Acusam os estudantes de Medicina de proteccionismo, mas pensem lá comigo:
Licenciatura: 6 anos
Ano Comum: 1 ano
Especialidade: No mínimo 4 anos
Um aluno que esteja agora, por exemplo, no 5º ano, vai estar a acabar a especialidade quando quem entrar no próximo ano lectivo estiver a acabar a licenciatura - e um recém licenciado não tira emprego a nenhum especialista.
2. Proteccionismo? E porque não?
Tentar impedir a formação das pessoas para o desemprego não é um erro. Antes pelo contrário. Todos os professores, advogados e engenheiros deste país deviam ter tido a sorte que alguém pelo menos tentasse fazer o mesmo nas suas áreas. E não me venham com lirismos - ninguém quer estar anos a estudar para ficar sem emprego.
Os números clausus deveriam reflectir as necessidades. Num país onde o Primeiro Ministro é o 1º a assumir a sua incapacidade de mudar a situação económica e pede aos jovens para emigrar, a população em geral prefere voltar-se contra os únicos que ainda parecem ter alguma esperança de empregabilidade - e assim ver o dinheiro dos seus impostos a ser desperdiçado em licenciaturas que, no fundo, são um investimento sem retorno, pois os licenciados não encontram emprego na sua área.
3. Qualidade de ensino - não é mentira, está mesmo a ser posta em causa
As faculdades não são elásticas. De momento, os anfiteatros estão pelas costuras, de forma que os alunos têm muitas vezes que se sentar no chão. É cada vez maior o número de alunos por tutor e sim, isso compromete a capacidade de ensino. Até porque há bom senso - e não se submete o doente a 10 exames objectivos sob mãos diferentes. Assim sendo, perdem-se casos, perde-se experiência.

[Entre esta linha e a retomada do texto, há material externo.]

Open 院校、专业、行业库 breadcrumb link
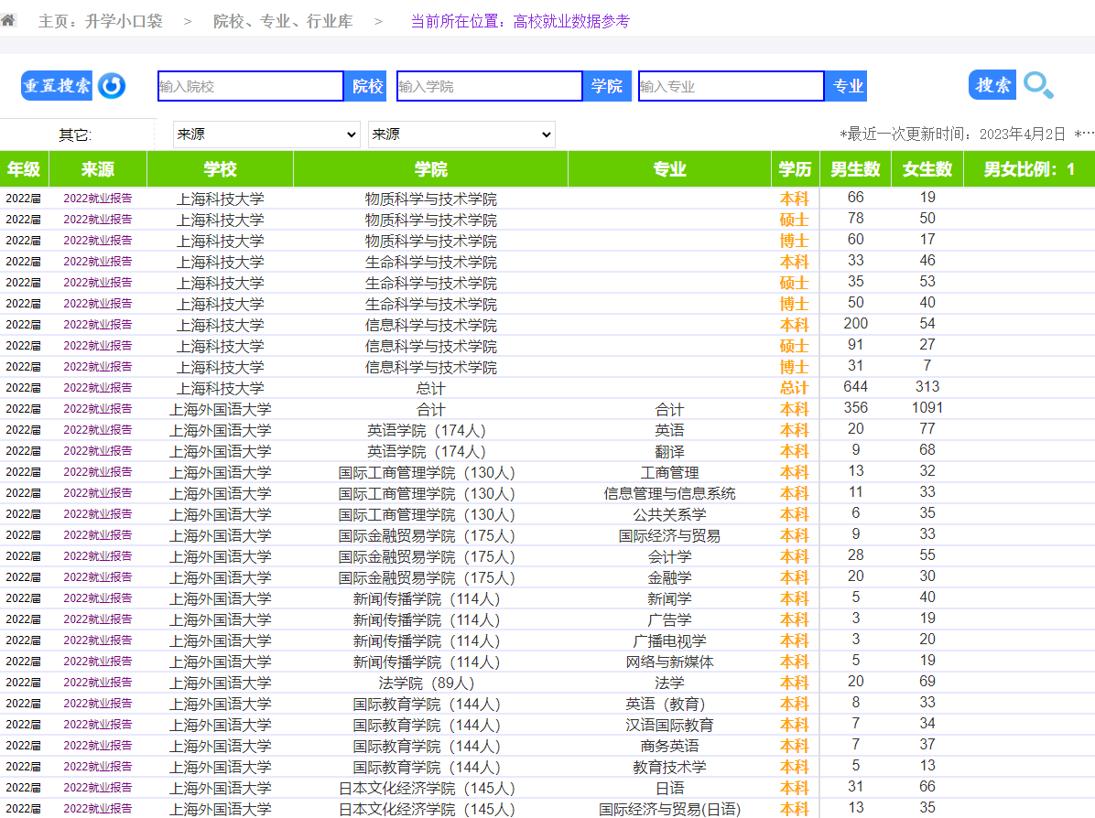Viewport: 1095px width, 818px height. (x=283, y=21)
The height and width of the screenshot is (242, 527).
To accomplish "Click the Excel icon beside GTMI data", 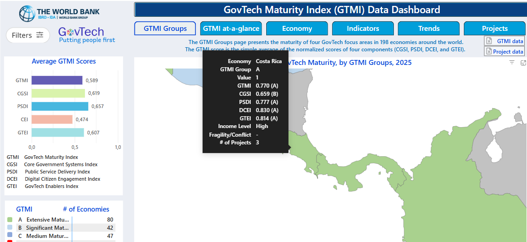I will 489,41.
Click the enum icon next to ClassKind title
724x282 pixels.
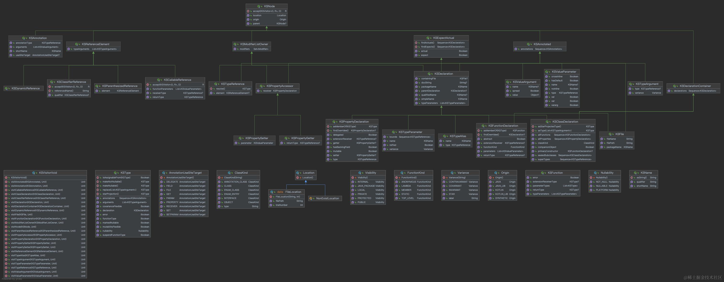(230, 173)
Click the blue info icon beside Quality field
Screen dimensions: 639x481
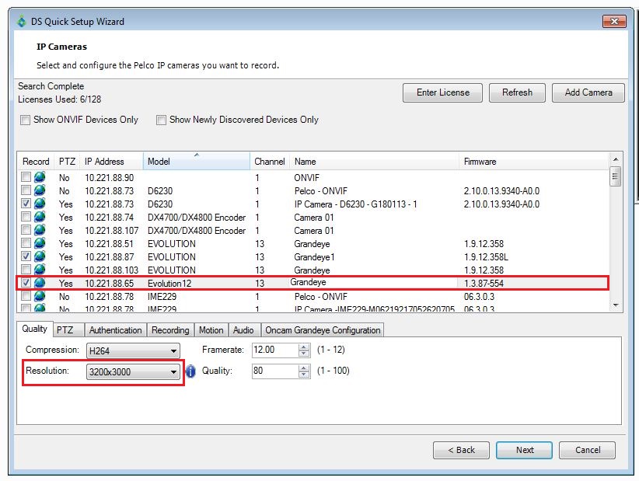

O meu ano foi o 1º em que não houve autópsias - precisamente por já sermos muitos. Somos tantos alunos nos hospitais que começam a circular piadas do tipo "ficas tu com a metade esquerda e eu com a direita".
Posto isto, não me venham dizer que não interessa a qualidade do ensino ser prejudicada e que isso acontece também noutras licenciaturas. A falta de experiência é o 1º passo na direcção do erro! E é do interesse de todos que os médicos tenham a oportunidade de a adquirir.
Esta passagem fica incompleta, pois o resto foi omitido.